■ What you will do: Restate the data exactly, with nothing altered.

■ Input data:
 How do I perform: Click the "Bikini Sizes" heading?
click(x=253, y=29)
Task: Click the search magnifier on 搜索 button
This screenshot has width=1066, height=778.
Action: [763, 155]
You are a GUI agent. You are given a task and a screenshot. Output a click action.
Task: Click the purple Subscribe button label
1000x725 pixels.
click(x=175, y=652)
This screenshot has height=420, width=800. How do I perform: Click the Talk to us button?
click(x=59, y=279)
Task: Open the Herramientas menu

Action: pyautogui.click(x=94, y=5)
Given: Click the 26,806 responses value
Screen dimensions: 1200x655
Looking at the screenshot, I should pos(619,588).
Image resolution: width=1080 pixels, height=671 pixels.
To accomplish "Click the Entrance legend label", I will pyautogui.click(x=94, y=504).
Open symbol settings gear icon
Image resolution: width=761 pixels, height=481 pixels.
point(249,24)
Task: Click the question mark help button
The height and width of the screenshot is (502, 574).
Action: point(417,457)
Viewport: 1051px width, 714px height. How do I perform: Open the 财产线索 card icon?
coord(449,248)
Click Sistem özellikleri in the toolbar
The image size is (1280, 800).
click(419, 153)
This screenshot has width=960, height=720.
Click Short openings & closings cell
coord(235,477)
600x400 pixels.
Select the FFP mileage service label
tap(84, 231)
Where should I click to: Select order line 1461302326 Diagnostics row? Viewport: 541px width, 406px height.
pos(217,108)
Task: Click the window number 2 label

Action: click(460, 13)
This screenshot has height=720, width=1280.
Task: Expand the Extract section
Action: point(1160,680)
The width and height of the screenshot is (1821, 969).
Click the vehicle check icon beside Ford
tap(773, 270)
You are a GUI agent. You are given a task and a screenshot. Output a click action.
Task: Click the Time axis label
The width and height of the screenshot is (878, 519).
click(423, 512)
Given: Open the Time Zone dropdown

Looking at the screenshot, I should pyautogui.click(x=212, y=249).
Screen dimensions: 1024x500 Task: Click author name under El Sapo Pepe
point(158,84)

■ Answer for this exercise:
 How do I perform: Click the "Bikini Sizes" heading?
click(x=253, y=29)
Task: Click the search magnifier on 搜索 button
This screenshot has width=1066, height=778.
Action: [763, 155]
You are a GUI agent. You are given a task and a screenshot. Output a click action.
Task: Click the purple Subscribe button label
1000x725 pixels.
click(x=175, y=652)
This screenshot has height=420, width=800. How do I perform: Click the Talk to us button?
click(x=59, y=279)
Task: Open the Herramientas menu

Action: pyautogui.click(x=94, y=5)
Given: Click the 26,806 responses value
Screen dimensions: 1200x655
Looking at the screenshot, I should pos(619,588).
Image resolution: width=1080 pixels, height=671 pixels.
To accomplish "Click the Entrance legend label", I will pyautogui.click(x=94, y=504).
Open symbol settings gear icon
Image resolution: width=761 pixels, height=481 pixels.
point(249,24)
Task: Click the question mark help button
The height and width of the screenshot is (502, 574).
Action: point(417,457)
Viewport: 1051px width, 714px height. How do I perform: Open the 财产线索 card icon?
coord(449,248)
Click Sistem özellikleri in the toolbar
The image size is (1280, 800).
click(419, 153)
This screenshot has width=960, height=720.
Click Short openings & closings cell
coord(235,477)
600x400 pixels.
Select the FFP mileage service label
tap(84, 231)
Where should I click to: Select order line 1461302326 Diagnostics row? Viewport: 541px width, 406px height.
pos(217,108)
Task: Click the window number 2 label

Action: click(460, 13)
This screenshot has height=720, width=1280.
Task: Expand the Extract section
Action: point(1160,680)
The width and height of the screenshot is (1821, 969).
Click the vehicle check icon beside Ford
tap(773, 270)
You are a GUI agent. You are given a task and a screenshot. Output a click action.
Task: Click the Time axis label
The width and height of the screenshot is (878, 519).
click(423, 512)
Given: Open the Time Zone dropdown

Looking at the screenshot, I should pyautogui.click(x=212, y=249).
Screen dimensions: 1024x500 Task: Click author name under El Sapo Pepe
point(158,84)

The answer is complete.